Can Frugal Living Beat Inflation?
Of course, based on individual item costs versus diminishing quantities, the rate of inflation on some goods is many, many times that stated. I mean, look at the price of cheap minced beef. The pack sizes have not only reduced to 400g but the prices have increased by as much as 25% in some cases. Even tins of corned beef might be beyond the most frugal of grocery budgets nowadays!

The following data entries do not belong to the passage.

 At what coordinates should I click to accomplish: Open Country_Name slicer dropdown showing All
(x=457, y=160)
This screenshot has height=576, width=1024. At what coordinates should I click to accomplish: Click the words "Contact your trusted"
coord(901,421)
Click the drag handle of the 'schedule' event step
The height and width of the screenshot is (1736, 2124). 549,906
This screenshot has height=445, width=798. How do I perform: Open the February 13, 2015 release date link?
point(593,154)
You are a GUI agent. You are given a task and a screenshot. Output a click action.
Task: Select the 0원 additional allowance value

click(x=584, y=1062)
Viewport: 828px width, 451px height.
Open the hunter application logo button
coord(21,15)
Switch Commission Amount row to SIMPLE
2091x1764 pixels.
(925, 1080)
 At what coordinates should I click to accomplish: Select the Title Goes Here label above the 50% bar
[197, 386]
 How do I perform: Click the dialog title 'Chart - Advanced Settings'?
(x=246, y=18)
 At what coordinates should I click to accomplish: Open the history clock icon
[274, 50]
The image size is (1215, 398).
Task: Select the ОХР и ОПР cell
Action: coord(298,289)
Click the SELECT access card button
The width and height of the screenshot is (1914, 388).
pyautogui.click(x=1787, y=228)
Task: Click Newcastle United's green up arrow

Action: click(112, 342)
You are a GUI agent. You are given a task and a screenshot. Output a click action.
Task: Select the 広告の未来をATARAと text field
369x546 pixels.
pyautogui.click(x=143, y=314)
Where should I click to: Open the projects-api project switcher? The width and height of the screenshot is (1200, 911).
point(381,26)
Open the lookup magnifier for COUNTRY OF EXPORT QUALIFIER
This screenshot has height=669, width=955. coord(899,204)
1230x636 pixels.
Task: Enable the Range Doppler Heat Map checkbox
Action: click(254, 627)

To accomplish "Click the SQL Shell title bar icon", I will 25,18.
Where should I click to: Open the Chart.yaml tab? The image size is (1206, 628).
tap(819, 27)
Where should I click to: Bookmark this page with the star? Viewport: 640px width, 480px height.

Another thing that really bugs me about all these shrinking pack sizes is that we are being driven headlong into a waste not, want not spiral that's going the completely wrong way! Rather than companies reducing their packaging, which they do appear to be trying to do, they are now forcing us into buying twice as much, because one single pack no longer feeds the household! This matters not a jot if you are buying your fruit, veg and fresh produce loose, but onthe whole, disposal of packaging remains a major problem - unless we simply pass the problem on to the Government by binning everything and then wonder why services need cut to cope with the increased costs.
We now need to get even more creative with our grocery buying, batch cooking and recycling. What can we do with all these extra plastic cartons while, at the same time, trying to shop for bargains and buy sufficient quantities to feed the family?
Well, one thing I am now doing is keeping each carton I buy - why should I have to pay for something that's discarded straight into the bin?
As soon as the contents have been prepared, it's a simple case of refilling the original container for storing the food in the freezer. (Additional point of interest - keep mushrooms dry and wipe or brush them clean, rather than peel them or wash them. You get more out of the pack.)
These containers work well for most things except onions, as they aren't strong enough to seal and prevent the smell leaching through into your freezer.
A word of caution on storing food in recycled cartonss - always, always, always wash and sterilise the empty containers before refilling them and don't pour hot food into them, as most are so flimsy that they'd probably melt.
By reducing our food waste, reusing anything we can and recycling everything that can possibly be recyclyed, we can, in actual fact, get creative enough to beat our own household inflation.